Wherever a line in the data holds the word "link", pull that line out.

⁂

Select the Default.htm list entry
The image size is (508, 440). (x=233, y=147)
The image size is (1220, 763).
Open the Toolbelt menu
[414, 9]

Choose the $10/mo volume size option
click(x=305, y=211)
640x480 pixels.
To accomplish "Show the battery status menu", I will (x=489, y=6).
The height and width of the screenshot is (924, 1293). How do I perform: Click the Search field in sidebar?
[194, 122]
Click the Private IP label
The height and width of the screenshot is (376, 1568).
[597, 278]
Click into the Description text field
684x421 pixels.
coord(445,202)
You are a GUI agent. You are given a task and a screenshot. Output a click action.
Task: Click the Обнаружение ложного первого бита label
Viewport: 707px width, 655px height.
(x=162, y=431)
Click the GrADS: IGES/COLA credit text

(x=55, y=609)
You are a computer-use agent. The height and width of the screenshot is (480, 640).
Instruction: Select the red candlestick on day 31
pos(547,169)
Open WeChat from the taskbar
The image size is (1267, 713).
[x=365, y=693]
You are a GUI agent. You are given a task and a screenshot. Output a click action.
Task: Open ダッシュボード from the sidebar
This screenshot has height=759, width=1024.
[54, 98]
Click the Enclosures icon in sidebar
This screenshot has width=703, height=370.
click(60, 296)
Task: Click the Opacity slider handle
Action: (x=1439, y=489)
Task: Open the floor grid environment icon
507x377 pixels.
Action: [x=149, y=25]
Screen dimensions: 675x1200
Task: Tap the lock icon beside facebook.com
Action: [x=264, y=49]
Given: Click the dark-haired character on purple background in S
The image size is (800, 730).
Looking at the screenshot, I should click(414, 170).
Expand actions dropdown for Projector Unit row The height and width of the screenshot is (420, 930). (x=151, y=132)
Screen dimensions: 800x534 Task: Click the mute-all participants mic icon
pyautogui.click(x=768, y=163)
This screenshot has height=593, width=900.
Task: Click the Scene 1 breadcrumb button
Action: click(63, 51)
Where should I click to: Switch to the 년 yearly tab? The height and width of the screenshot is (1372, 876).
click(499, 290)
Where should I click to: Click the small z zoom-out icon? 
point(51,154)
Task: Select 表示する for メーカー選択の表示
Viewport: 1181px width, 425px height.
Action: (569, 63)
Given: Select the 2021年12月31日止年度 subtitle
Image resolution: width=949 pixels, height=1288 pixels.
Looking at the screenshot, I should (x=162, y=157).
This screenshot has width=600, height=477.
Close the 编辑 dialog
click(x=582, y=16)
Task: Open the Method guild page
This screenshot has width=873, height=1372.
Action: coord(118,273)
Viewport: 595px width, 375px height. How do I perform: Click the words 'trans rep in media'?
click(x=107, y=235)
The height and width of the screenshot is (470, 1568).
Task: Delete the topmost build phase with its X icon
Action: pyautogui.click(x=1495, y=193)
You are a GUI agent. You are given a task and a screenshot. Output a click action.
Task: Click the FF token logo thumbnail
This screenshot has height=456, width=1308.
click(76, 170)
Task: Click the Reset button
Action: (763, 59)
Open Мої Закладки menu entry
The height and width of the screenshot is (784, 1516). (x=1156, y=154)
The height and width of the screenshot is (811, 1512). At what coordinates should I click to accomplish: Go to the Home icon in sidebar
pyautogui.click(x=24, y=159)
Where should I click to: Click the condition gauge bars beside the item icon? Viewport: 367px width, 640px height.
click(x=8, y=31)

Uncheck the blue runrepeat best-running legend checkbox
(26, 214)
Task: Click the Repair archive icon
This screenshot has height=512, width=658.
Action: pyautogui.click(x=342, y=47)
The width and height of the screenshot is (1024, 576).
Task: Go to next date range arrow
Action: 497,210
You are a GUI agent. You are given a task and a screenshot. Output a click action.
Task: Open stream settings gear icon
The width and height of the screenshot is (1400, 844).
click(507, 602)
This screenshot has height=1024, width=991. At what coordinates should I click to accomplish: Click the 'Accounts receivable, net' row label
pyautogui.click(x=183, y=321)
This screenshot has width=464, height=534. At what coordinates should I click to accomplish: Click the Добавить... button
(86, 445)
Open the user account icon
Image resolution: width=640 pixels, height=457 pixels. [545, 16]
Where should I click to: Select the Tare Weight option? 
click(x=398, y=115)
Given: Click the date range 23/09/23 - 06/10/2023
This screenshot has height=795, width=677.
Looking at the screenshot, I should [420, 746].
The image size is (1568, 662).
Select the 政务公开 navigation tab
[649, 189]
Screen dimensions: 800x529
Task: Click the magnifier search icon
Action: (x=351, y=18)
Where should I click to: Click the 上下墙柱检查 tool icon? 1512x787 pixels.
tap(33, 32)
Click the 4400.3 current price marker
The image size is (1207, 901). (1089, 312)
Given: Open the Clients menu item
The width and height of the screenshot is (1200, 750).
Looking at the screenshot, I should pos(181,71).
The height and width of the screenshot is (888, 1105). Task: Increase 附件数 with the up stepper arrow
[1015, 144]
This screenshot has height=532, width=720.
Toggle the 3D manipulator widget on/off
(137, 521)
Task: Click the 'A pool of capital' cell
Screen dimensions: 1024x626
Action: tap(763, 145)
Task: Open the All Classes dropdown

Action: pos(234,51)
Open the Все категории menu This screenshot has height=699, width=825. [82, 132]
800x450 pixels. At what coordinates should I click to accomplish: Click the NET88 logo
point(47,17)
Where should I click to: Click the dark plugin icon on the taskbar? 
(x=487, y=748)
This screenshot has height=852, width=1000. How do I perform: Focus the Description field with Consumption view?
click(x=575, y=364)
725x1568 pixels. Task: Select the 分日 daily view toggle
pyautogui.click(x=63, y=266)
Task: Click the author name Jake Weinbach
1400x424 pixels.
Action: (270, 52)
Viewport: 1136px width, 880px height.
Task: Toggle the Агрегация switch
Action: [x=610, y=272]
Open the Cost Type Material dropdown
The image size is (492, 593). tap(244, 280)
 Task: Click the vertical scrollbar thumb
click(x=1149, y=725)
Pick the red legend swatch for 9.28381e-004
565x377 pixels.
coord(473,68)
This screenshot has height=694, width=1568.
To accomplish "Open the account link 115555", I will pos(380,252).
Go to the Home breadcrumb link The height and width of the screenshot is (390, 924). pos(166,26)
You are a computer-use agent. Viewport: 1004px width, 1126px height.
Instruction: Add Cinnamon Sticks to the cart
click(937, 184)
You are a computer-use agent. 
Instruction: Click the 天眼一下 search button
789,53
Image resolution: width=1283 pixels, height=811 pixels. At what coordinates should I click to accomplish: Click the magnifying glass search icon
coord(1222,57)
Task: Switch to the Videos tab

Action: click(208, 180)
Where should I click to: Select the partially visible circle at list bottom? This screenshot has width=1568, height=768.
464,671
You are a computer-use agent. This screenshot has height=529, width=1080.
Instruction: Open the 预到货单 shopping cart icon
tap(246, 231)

⁂

■ **RESULT OF THIS EXERCISE**:
To accomplish "Open the account link 115555", I will pos(380,252).
Go to the Home breadcrumb link The height and width of the screenshot is (390, 924). pos(166,26)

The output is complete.